(Locatiegegevens van woorden en elementen)
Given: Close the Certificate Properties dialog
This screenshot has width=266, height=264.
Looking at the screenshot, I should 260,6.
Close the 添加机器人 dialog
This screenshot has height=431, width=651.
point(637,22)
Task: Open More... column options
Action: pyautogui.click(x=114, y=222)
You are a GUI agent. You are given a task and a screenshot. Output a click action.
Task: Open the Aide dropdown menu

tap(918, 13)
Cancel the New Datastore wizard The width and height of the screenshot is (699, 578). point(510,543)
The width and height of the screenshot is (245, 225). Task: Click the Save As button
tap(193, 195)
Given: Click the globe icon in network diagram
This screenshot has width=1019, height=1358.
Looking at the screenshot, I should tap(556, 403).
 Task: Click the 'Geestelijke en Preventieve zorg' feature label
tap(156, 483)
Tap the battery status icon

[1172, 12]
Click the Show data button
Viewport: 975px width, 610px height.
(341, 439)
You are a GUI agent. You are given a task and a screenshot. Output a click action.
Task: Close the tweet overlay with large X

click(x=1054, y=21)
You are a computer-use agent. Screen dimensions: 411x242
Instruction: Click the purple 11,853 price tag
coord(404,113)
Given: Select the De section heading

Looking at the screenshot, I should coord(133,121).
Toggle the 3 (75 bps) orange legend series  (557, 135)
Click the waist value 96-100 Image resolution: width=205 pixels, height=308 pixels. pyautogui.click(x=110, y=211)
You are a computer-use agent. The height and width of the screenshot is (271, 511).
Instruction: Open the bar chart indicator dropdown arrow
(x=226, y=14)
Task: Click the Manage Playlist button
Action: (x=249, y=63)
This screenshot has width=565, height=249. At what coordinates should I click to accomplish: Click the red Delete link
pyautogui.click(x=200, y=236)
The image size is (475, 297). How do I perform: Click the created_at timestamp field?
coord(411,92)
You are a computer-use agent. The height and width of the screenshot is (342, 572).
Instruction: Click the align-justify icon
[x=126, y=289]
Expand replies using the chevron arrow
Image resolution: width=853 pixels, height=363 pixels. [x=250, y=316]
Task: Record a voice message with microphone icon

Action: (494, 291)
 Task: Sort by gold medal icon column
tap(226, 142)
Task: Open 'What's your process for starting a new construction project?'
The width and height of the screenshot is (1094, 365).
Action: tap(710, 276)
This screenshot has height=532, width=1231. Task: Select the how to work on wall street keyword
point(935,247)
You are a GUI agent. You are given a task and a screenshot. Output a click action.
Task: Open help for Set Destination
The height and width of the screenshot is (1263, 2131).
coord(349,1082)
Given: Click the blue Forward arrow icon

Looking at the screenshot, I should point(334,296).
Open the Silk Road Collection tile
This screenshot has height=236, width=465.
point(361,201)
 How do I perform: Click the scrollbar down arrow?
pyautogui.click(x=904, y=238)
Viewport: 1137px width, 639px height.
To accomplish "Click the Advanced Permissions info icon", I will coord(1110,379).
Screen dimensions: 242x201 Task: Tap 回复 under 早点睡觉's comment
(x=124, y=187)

== Jouw doel ==
Geef alle items opnieuw en vervang daarbij overal "Instruction" door "Command", terwijl de rest ongewijzigd blijft.

== Resultaat van oefening ==
Given: Close the Certificate Properties dialog
This screenshot has width=266, height=264.
Looking at the screenshot, I should 260,6.
Close the 添加机器人 dialog
This screenshot has height=431, width=651.
point(637,22)
Task: Open More... column options
Action: pyautogui.click(x=114, y=222)
You are a GUI agent. You are given a task and a screenshot. Output a click action.
Task: Open the Aide dropdown menu

tap(918, 13)
Cancel the New Datastore wizard The width and height of the screenshot is (699, 578). point(510,543)
The width and height of the screenshot is (245, 225). Task: Click the Save As button
tap(193, 195)
Given: Click the globe icon in network diagram
This screenshot has width=1019, height=1358.
Looking at the screenshot, I should tap(556, 403).
 Task: Click the 'Geestelijke en Preventieve zorg' feature label
tap(156, 483)
Tap the battery status icon

[1172, 12]
Click the Show data button
Viewport: 975px width, 610px height.
(341, 439)
You are a GUI agent. You are given a task and a screenshot. Output a click action.
Task: Close the tweet overlay with large X

click(x=1054, y=21)
You are a computer-use agent. Screen dimensions: 411x242
Command: Click the purple 11,853 price tag
coord(404,113)
Given: Select the De section heading

Looking at the screenshot, I should coord(133,121).
Toggle the 3 (75 bps) orange legend series  (557, 135)
Click the waist value 96-100 Image resolution: width=205 pixels, height=308 pixels. pyautogui.click(x=110, y=211)
You are a computer-use agent. The height and width of the screenshot is (271, 511).
Command: Open the bar chart indicator dropdown arrow
(x=226, y=14)
Task: Click the Manage Playlist button
Action: (x=249, y=63)
This screenshot has width=565, height=249. At what coordinates should I click to accomplish: Click the red Delete link
pyautogui.click(x=200, y=236)
The image size is (475, 297). How do I perform: Click the created_at timestamp field?
coord(411,92)
You are a computer-use agent. The height and width of the screenshot is (342, 572).
Command: Click the align-justify icon
[x=126, y=289]
Expand replies using the chevron arrow
Image resolution: width=853 pixels, height=363 pixels. [x=250, y=316]
Task: Record a voice message with microphone icon

Action: (494, 291)
 Task: Sort by gold medal icon column
tap(226, 142)
Task: Open 'What's your process for starting a new construction project?'
The width and height of the screenshot is (1094, 365).
Action: tap(710, 276)
This screenshot has height=532, width=1231. Task: Select the how to work on wall street keyword
point(935,247)
You are a GUI agent. You are given a task and a screenshot. Output a click action.
Task: Open help for Set Destination
The height and width of the screenshot is (1263, 2131).
coord(349,1082)
Given: Click the blue Forward arrow icon

Looking at the screenshot, I should point(334,296).
Open the Silk Road Collection tile
This screenshot has height=236, width=465.
point(361,201)
 How do I perform: Click the scrollbar down arrow?
pyautogui.click(x=904, y=238)
Viewport: 1137px width, 639px height.
To accomplish "Click the Advanced Permissions info icon", I will coord(1110,379).
Screen dimensions: 242x201 Task: Tap 回复 under 早点睡觉's comment
(x=124, y=187)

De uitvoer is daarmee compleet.